What you will do: Scan the records below, and wherever a line has the word "camera", pull it out.

Materials provided:
━━━━━━━━━━━━━━━━━━━━
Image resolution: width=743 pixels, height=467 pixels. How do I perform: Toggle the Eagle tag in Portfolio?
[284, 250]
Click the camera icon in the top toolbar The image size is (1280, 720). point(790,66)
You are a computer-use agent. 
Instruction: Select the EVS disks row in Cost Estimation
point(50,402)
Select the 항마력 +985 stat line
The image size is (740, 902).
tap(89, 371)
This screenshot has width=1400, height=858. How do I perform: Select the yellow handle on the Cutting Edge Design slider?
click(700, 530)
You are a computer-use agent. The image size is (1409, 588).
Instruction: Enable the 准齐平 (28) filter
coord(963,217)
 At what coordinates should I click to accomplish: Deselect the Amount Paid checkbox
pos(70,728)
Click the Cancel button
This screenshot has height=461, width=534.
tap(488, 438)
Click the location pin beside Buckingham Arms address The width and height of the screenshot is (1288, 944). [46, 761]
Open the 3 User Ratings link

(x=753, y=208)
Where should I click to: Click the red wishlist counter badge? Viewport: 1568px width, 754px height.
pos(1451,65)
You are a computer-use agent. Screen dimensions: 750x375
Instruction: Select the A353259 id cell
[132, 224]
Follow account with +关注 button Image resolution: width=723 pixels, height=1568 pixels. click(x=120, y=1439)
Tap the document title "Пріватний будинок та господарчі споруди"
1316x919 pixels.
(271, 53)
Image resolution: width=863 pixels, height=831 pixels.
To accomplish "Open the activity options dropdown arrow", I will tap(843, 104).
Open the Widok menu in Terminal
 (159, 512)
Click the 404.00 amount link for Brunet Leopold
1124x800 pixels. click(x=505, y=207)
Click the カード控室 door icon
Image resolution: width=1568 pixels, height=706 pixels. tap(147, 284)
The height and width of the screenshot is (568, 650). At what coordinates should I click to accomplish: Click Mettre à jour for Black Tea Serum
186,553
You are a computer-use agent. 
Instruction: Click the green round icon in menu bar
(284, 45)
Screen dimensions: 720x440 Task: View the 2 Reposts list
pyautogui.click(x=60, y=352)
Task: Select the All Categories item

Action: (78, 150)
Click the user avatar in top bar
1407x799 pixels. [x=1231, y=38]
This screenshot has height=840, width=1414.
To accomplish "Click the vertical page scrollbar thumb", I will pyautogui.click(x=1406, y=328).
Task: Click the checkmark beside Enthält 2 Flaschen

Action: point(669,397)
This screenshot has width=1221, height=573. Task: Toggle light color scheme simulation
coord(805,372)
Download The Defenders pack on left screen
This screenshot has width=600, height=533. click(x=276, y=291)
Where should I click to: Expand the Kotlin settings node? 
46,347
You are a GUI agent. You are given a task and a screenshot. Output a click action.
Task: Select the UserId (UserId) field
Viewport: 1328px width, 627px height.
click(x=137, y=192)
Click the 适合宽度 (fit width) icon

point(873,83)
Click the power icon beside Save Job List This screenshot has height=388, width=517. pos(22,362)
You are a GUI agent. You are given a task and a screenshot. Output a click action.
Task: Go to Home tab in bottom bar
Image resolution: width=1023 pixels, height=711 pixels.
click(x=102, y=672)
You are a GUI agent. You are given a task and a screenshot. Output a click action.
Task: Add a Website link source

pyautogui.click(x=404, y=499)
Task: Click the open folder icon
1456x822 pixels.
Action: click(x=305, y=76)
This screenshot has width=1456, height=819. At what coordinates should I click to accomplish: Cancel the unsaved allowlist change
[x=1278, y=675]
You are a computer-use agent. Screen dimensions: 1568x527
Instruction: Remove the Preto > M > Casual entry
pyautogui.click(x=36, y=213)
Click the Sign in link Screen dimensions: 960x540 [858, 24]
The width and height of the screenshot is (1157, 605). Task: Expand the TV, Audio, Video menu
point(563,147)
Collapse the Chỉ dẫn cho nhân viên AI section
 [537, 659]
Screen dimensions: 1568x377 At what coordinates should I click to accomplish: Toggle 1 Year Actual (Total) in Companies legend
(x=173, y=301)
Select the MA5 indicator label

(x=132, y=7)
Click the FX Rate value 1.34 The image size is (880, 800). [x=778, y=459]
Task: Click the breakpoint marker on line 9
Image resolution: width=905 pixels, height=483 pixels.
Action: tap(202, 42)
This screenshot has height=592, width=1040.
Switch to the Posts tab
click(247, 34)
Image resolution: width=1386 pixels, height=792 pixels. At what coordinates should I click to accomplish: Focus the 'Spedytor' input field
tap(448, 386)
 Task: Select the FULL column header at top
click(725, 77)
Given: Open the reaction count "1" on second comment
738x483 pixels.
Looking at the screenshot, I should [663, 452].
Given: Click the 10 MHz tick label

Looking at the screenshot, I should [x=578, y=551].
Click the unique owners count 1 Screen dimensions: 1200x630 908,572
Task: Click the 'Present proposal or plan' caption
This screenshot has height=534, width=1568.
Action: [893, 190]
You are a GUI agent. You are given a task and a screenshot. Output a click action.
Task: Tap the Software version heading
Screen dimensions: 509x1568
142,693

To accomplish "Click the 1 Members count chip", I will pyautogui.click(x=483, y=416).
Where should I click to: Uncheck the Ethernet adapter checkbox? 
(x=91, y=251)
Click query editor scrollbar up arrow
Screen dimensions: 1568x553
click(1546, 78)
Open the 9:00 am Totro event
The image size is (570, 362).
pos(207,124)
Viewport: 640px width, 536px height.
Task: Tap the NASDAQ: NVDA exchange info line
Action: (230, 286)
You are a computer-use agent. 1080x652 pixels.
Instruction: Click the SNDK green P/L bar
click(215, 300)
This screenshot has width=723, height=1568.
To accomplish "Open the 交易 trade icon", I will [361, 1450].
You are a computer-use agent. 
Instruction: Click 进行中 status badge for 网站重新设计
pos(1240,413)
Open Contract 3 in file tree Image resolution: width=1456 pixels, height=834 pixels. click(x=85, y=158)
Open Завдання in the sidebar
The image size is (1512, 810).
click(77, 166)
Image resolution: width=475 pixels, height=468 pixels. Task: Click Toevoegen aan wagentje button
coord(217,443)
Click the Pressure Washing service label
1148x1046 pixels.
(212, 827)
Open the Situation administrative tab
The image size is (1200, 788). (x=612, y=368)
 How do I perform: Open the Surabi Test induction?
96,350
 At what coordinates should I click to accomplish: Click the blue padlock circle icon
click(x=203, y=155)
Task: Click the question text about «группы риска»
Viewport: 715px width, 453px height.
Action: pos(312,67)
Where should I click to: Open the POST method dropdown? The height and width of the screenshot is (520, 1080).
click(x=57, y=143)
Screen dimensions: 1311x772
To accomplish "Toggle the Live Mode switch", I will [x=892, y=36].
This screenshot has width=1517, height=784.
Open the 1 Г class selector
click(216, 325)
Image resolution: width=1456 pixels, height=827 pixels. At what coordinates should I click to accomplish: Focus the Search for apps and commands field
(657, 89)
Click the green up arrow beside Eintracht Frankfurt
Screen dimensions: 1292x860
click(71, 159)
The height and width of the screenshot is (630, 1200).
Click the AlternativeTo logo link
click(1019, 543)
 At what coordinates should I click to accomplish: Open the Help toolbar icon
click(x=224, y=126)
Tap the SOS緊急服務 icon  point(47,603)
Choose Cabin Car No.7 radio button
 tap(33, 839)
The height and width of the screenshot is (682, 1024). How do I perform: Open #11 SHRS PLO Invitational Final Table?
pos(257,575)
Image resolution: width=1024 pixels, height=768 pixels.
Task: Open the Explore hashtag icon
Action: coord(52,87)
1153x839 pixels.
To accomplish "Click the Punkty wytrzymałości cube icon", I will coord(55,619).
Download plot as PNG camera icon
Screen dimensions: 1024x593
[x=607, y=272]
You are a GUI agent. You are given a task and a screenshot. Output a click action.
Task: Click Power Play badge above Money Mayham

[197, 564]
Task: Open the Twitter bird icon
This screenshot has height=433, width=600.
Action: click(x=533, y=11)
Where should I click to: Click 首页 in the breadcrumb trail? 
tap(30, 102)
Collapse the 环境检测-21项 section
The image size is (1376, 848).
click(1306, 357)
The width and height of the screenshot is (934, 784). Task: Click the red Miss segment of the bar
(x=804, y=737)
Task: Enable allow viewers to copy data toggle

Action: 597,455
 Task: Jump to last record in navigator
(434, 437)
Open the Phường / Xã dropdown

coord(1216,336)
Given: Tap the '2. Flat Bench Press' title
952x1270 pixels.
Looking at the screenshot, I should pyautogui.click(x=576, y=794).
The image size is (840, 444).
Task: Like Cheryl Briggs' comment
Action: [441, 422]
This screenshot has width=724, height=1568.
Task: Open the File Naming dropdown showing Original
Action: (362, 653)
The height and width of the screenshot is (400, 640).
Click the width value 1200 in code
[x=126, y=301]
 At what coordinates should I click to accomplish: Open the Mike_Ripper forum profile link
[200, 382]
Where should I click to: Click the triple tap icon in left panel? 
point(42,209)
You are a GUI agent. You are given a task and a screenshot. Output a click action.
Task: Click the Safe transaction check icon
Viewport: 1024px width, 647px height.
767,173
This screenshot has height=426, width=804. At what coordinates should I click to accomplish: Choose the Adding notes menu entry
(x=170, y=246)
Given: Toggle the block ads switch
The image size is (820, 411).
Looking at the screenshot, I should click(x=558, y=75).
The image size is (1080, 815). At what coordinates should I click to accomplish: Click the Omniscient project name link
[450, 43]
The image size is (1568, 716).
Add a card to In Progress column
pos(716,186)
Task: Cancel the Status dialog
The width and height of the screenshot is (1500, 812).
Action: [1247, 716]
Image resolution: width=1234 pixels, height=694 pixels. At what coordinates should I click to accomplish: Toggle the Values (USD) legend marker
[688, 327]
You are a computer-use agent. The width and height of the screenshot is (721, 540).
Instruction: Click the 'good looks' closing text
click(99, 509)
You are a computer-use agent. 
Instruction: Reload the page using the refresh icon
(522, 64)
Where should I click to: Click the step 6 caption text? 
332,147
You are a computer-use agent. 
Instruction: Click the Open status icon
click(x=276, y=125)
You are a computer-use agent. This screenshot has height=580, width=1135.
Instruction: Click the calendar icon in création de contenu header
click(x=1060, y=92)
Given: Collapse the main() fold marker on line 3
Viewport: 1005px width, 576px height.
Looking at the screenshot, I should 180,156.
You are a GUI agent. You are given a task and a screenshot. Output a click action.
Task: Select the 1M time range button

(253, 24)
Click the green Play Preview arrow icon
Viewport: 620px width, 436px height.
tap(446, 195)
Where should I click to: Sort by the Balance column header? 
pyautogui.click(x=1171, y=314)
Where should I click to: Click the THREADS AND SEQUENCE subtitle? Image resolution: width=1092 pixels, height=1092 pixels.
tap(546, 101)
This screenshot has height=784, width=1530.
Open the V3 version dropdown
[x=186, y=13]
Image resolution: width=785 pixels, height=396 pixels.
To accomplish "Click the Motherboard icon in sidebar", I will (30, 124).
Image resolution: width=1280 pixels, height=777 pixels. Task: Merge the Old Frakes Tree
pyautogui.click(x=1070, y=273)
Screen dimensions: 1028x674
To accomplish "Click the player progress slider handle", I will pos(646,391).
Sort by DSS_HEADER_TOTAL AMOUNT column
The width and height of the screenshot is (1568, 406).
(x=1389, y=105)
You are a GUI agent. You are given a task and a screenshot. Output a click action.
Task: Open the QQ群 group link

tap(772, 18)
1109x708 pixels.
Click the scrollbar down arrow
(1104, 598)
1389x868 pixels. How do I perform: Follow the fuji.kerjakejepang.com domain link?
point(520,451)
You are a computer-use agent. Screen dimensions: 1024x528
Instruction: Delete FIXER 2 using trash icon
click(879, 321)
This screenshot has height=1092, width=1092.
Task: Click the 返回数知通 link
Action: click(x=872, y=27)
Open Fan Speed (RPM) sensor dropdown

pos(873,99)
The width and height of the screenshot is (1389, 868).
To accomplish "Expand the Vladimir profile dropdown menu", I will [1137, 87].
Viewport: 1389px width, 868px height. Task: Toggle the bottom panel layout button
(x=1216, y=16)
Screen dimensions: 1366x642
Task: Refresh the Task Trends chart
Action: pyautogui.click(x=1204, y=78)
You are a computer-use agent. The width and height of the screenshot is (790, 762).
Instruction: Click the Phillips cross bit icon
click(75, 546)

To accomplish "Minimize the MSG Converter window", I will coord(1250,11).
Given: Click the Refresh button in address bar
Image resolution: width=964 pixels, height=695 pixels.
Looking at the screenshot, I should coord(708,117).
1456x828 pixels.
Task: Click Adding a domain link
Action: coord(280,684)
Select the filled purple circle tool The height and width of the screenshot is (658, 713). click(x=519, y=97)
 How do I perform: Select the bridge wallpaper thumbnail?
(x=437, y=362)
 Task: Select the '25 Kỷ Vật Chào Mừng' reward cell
━━━━━━━━━━━━━━━━━━━━
Completed task:
Click the camera icon in the top toolbar The image size is (1280, 720). point(790,66)
Download plot as PNG camera icon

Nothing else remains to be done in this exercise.